Он молча смотрел, как она закрывает за собой тяжелую дубовую дверь. Итак, она опять вернулась. Она совсем не походила ни на мать, ни на сестер, в ней не было ничего и от него. Не знай Уильям свою жену так хорошо, решил бы, что та нагуляла Джудит на стороне, а он все эти годы пригревал чужого ребенка. В отличие от сестер, Джудит выросла очень высокой, что само по себе необычно для женщины. У нее были каштановые волосы, а не светлые, как у всех Кутбертсонов, и такие темно-синие глаза, что ему становилось не по себе, когда он встречался с дочерью взглядом.
Но отличала девушку не только внешность. Была в ней какая-то сдержанность, которая свидетельствовала не о душевном спокойствии, а скорее о двойственности натуры. Иногда в ее необычных глазах вспыхивал огонь и тотчас исчезал, сменяясь безмятежностью, которой отец не доверял.
Джудит отнеслась к замужеству совсем не так, как полагалось девушке ее круга: сопротивлялась с самого начала. Отец выдал ее за соседа, однако через несколько месяцев она вернулась. Тогда отец вторично выдал дочь замуж, но уже за военного, чей суровый и властный вид, давал надежду на то, что он положит конец ее упрямству. Однако теперь, спустя несколько лет, она снова свалилась на его голову, превратившись почти в тень. Видно, покоя ему на старости лет не дождаться. Овдовев дважды, она могла вернуться домой хотя бы с деньгами или с землей, так нет же, ему еще придется тратиться на ее стол и кров.
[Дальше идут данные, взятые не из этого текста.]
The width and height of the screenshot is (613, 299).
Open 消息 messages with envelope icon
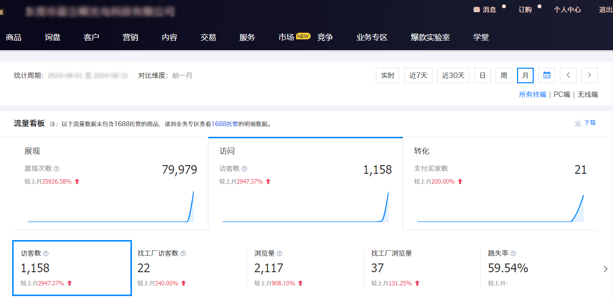click(x=484, y=10)
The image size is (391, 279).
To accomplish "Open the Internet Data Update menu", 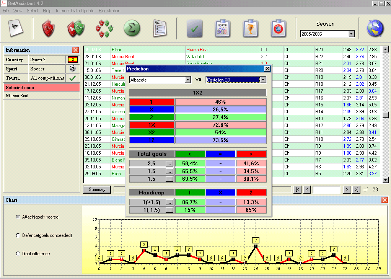I will [75, 11].
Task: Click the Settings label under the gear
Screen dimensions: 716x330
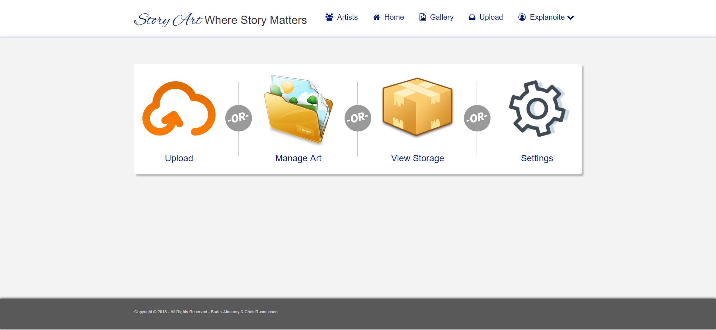Action: tap(537, 158)
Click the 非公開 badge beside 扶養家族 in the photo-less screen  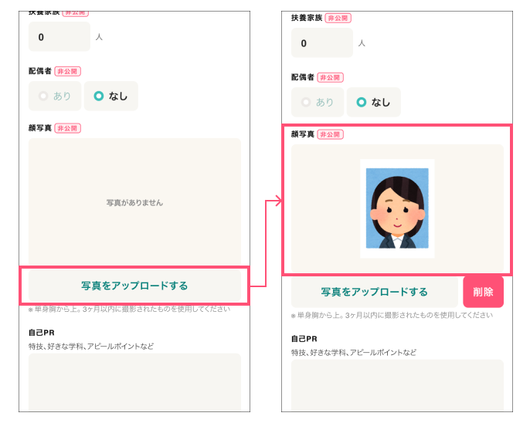[x=75, y=13]
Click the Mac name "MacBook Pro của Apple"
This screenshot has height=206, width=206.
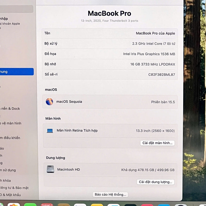click(155, 33)
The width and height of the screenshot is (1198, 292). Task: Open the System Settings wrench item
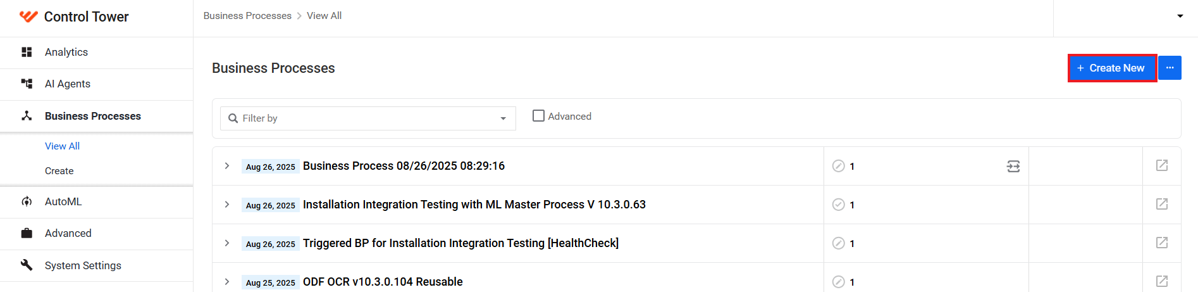click(x=96, y=266)
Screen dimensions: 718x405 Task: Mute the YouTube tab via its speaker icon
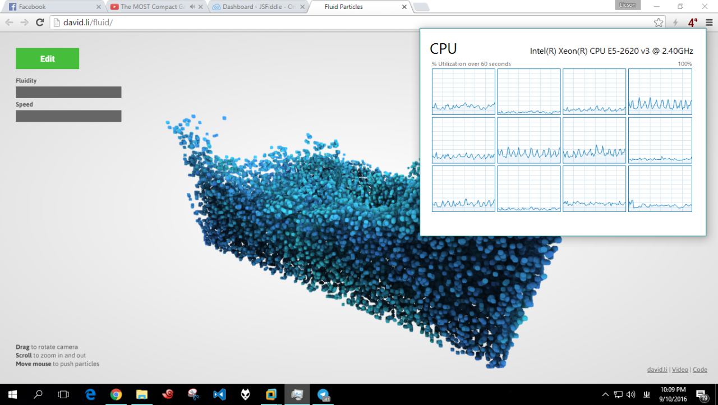point(193,7)
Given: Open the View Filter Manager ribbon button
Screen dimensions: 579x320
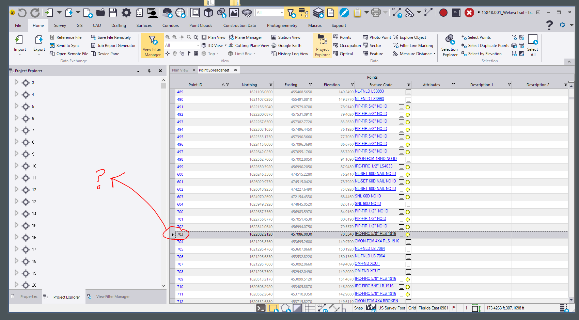Looking at the screenshot, I should pos(152,46).

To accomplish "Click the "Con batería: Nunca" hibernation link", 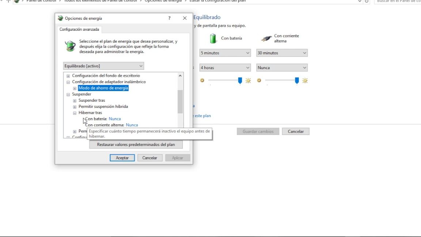I will tap(114, 119).
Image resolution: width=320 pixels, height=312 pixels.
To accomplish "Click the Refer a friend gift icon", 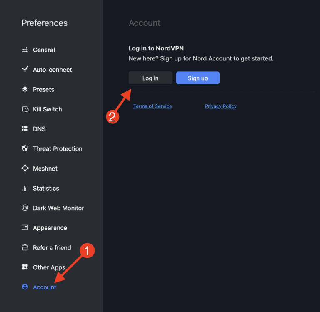I will click(25, 247).
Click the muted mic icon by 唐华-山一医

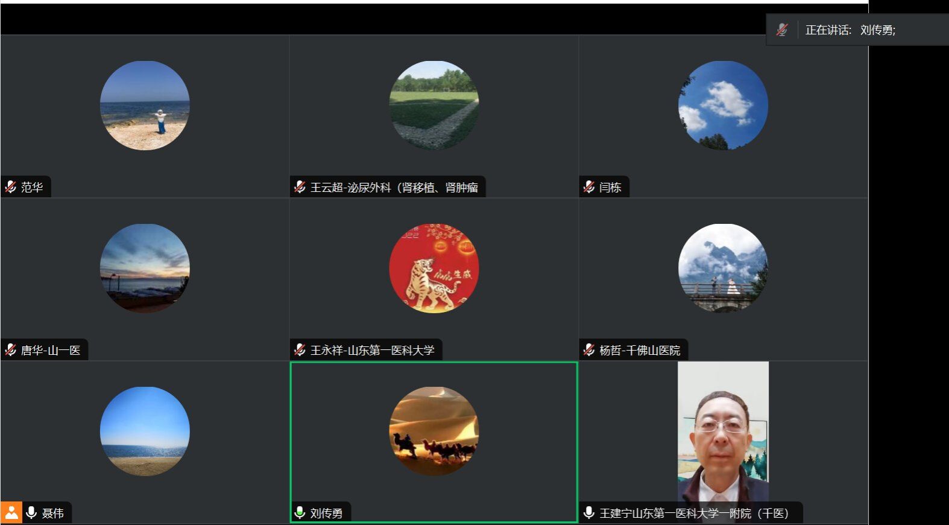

Ладно, это возвращение последнее. Ей уже двадцать четыре года, похоже, здесь ей и доживать свой век, если он не придумает, как сделать, чтобы она больше никогда не возвращалась.
При этой мысли он усмехнулся. Маделин Кутбертсон крепко обняла старшую дочь, словно прося прощение за то, что Джудит пришлось одной разговаривать с отцом. Когда-то она была привлекательной женщиной. В семнадцать лет вышла замуж, частые беременности состарили ее так, что она стала похожа на хрупкий полевой цветок. Из двенадцати детей выжили только пять, и, как не раздумывая отметил сквайр, все – никчемные дочери.
Как и у мужа, волосы у Маделин Кутбертсон поседели. Природа мягко побелила светлые пряди волос вокруг лица, и теперь казалось, что вокруг ее головы светится нимб. Все, кто знал ее, считали, что она обладала твердостью духа и характером под стать ангелу Господню. В доме, стены которого частенько сотрясались от хозяйского гнева, она умела восстановить мир и покой, утешить дочерей, поскуливавших от страха тоненькими голосами. Эта женщина была ласковой и нежной в далеко не ласковой, хотя и обеспеченной, жизни.